▶ Given passage:
RFR: 8197812: (ref) Data race in Finalizer
Peter Levart
peter.levart at gmail.com
Wed Feb 14 09:58:57 UTC 2018
I take back this claim. Of course the the following race is possible:
- Thread1: calls runAllFinalizers and takes a Finalizer from
'unprocessed' list.
- Thread2: takee the same Finalizer instance from ReferenceQueue and
calls runFinalizer()
- Thread1: calls runFinalizer() with the same instance for the 2nd time now.
Regards, Peter
On 02/14/2018 10:39 AM, Peter Levart wrote:
> I could even claim that simplifying the if statement in remove() to:
>
> if (unfinalized == this) {
> unfinalized = this.next;
> }
>
> makes checking for hasBeenFinalized() in runFinalizer() redundant as
> it would not be possible for runFinalizer() to be called more than
> once for each Finalizer instance because:
> - ReferenceQueue never returns the same Reference instance twice or
> more times.
> - 'unfinalized' will never point back to the same Finalizer instance
> for the 2nd time, because it always "travels" in the forward direction
> (unfinalized = unfinalized.next).
>
> Regards, Peter
>
> (I rest now).
>
> On 02/14/2018 10:24 AM, Peter Levart wrote:
>> Hi,
>>
>> I may have found a situation described here...
>>
>> On 02/14/2018 09:47 AM, Peter Levart wrote:
>>>
>>> When Finalizer(s) are taken from ReferenceQueue, they are processed
>>> in arbitrary order, so once in a while it can happen that the
>>> Finalizer at the head of the list (pointed to by 'unfinalized') is
>>> processed this way. The body of the 1st if statement in above method
>>> is executed in such situation:
>>>
>>> if (unfinalized == this) {
>>> if (this.next != null) {
>>> unfinalized = this.next;
>>> } else {
>>> unfinalized = this.prev;
>>> }
>>> }
>>>
>>> But I can't figure out a situation when this.next would be null
>>> while this.prev would be non-null. In other words, when
>>> 'unfinalized' would not point to the head of the list.

▶ Recorded information:

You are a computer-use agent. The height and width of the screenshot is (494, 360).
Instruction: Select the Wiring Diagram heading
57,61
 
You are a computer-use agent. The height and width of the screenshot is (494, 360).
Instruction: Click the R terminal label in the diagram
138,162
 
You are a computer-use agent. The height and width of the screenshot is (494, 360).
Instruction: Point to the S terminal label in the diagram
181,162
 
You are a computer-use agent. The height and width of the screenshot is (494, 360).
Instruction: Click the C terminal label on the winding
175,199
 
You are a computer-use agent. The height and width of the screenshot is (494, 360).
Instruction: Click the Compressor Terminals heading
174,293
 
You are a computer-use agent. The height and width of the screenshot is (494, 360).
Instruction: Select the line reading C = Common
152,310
==
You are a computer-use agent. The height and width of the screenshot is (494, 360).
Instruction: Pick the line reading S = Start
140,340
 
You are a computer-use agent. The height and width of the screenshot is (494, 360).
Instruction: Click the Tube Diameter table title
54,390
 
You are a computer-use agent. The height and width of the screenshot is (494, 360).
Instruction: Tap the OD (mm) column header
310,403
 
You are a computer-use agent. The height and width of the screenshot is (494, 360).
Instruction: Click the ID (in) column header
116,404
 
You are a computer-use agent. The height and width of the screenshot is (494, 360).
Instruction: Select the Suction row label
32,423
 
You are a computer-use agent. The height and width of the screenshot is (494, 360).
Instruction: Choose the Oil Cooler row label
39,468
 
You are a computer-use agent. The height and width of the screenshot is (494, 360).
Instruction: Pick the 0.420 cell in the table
==
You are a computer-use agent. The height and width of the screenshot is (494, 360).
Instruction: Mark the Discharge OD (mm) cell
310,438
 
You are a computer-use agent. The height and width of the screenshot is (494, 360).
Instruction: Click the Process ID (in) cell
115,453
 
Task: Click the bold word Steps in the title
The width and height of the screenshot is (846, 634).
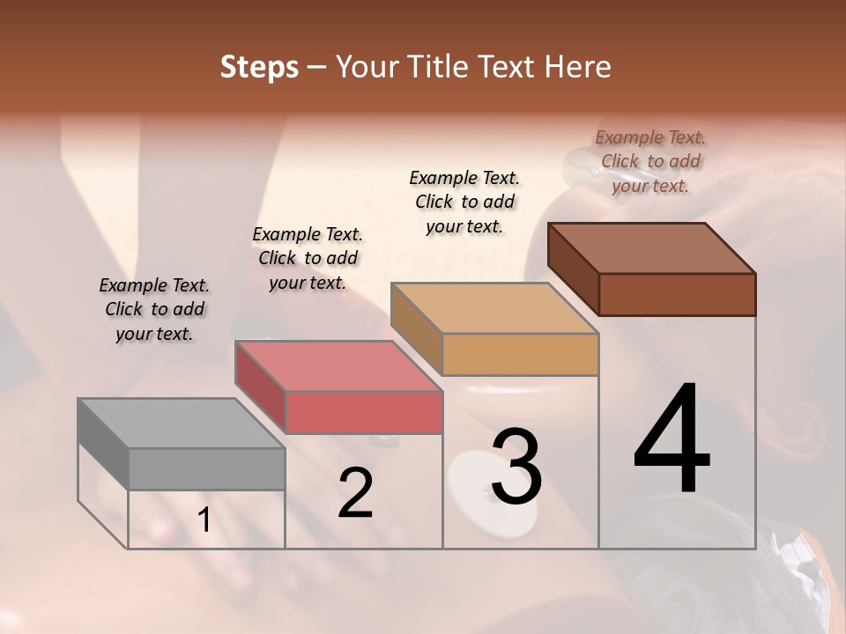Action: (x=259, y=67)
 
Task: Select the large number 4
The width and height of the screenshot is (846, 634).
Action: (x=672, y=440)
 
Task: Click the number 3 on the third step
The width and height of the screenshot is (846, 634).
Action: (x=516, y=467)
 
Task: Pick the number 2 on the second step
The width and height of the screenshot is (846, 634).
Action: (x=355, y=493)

▶ Problems and tasks:
- a) In the Finalizer data race thread, which list does Thread1 take a Finalizer from after calling runAllFinalizers?
- b) In the Finalizer data race thread, why did Peter Levart first claim that the hasBeenFinalized() check in runFinalizer() would become redundant?

▶ Answers in order:
- a) The 'unprocessed' list.

- b) The claim was that runFinalizer() could not be called more than once for each Finalizer instance. ReferenceQueue never returns the same Reference instance twice, and 'unfinalized' never points back to the same Finalizer instance because it always moves forward (unfinalized = unfinalized.next).